Not surprisingly, the court has given both the government and defense more time because Wyatt’s case is considered a “complex case.”
To give you an idea of how complex this case is, a government motion for findings of fact and a proposed scheduling order was filed on January 6, 2020. That motion states, in part:
Evidence and materials collected during the course of the investigation are voluminous in that the investigation took place over a number of years and involved a multiple Federal Bureau of Investigation Field Offices as well as evidence obtained from foreign countries through the use of Mutual Legal Assistance Treaties. A number of different law enforcement agencies from multiple foreign countries have played a role in this investigation. Discovery in this matter will likely be a lengthy and on-going process. Discovery in the case includes hundreds of thousands of pages of documents, records obtained by grand jury subpoenas, search warrants, court orders, pen registers, and mutual legal assistance treaty requests. Additionally, the investigation involved the seizure and forensic examination of several electronic devices. Much of the material obtained contains sensitive medical records and other personally identifying information of victims. Discoverable materials include, but are not limited to: (a) court-authorized search warrants, (b) court-authorized orders issued pursuant to Title 18, United States Code, Section 2703(d), (c) court-authorized orders issued pursuant to Title 18, United States Code, Section 3121, (d) documents and records containing sensitive information provided by victims, (e) mutual legal assistance treaty requests, (f) reports and memoranda related to multiple law enforcement agencies and interviews, and (g) forensically examined electronic devices.

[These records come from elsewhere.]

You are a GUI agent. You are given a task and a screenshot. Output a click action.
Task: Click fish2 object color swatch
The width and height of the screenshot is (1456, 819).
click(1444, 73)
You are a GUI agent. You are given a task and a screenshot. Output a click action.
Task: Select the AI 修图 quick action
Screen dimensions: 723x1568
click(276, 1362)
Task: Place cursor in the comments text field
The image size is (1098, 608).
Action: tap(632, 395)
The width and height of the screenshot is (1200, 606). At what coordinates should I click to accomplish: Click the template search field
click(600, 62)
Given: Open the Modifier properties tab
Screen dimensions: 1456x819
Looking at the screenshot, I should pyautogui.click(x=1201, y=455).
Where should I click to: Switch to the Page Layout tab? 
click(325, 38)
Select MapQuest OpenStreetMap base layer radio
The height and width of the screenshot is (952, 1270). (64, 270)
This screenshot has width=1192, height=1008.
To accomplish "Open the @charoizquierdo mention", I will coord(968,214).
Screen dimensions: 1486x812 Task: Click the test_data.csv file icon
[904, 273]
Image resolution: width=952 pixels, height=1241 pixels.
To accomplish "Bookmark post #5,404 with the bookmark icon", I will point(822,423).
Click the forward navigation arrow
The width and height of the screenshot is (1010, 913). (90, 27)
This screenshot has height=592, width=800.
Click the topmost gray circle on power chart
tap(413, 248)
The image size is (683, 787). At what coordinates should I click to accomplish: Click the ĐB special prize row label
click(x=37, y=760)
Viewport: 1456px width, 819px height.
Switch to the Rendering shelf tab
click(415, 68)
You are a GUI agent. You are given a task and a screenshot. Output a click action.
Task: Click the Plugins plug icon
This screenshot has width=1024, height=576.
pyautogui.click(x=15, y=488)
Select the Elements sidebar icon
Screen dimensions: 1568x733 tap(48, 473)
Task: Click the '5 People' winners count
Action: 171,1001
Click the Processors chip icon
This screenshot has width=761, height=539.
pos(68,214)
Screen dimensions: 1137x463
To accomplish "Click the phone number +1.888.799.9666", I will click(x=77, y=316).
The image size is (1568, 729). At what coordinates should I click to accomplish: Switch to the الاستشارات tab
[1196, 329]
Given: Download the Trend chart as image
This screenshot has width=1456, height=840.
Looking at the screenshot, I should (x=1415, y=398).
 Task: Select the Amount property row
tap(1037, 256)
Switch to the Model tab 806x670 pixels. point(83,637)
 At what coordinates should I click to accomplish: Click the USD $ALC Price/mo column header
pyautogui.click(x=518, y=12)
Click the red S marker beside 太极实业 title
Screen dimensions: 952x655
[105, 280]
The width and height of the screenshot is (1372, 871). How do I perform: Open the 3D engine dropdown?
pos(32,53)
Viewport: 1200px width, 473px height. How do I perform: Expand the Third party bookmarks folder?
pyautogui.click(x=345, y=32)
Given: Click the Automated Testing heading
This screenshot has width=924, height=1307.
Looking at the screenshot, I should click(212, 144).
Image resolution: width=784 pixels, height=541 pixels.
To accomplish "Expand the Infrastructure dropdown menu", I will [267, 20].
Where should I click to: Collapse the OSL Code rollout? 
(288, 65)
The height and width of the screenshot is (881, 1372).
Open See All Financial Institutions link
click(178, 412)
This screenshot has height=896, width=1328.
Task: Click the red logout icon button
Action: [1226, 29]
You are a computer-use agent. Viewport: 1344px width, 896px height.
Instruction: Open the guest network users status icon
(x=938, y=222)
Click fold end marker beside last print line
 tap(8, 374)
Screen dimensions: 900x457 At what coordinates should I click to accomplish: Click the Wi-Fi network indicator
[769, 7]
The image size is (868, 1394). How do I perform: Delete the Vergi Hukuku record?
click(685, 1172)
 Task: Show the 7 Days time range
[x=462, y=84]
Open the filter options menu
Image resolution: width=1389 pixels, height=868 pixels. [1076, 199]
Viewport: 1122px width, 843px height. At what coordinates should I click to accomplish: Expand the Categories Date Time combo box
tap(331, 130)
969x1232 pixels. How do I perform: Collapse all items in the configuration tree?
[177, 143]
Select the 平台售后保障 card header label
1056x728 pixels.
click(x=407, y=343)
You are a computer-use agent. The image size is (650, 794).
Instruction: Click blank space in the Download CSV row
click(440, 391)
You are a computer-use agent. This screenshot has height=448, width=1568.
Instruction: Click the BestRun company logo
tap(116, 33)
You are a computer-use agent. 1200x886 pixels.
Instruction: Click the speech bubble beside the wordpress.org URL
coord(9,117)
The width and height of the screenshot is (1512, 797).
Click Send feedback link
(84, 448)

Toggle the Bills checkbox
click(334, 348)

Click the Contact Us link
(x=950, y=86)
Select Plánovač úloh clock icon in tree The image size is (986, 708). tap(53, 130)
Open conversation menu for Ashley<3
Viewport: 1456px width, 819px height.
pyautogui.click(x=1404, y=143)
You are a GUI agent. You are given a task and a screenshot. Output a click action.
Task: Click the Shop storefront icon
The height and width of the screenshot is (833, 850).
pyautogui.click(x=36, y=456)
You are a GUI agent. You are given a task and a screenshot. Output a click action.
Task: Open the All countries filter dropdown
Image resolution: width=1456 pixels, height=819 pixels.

That’s a lot of data and evidence to sift through and process.
Wyatt’s defense counsel joined the government in the request to have this declared a complex case and to allow more time for discovery in the interests of justice. The court issued the order, as well as a protective order that limits the distribution of materials shared with the defense during discovery. The protective order does not impact court records that are public records, but will impact materials that might include personally identifiable information, protected health information, or other sensitive information.
The next court date is February 21 and is an attorneys-only conference to update the court on discovery progress.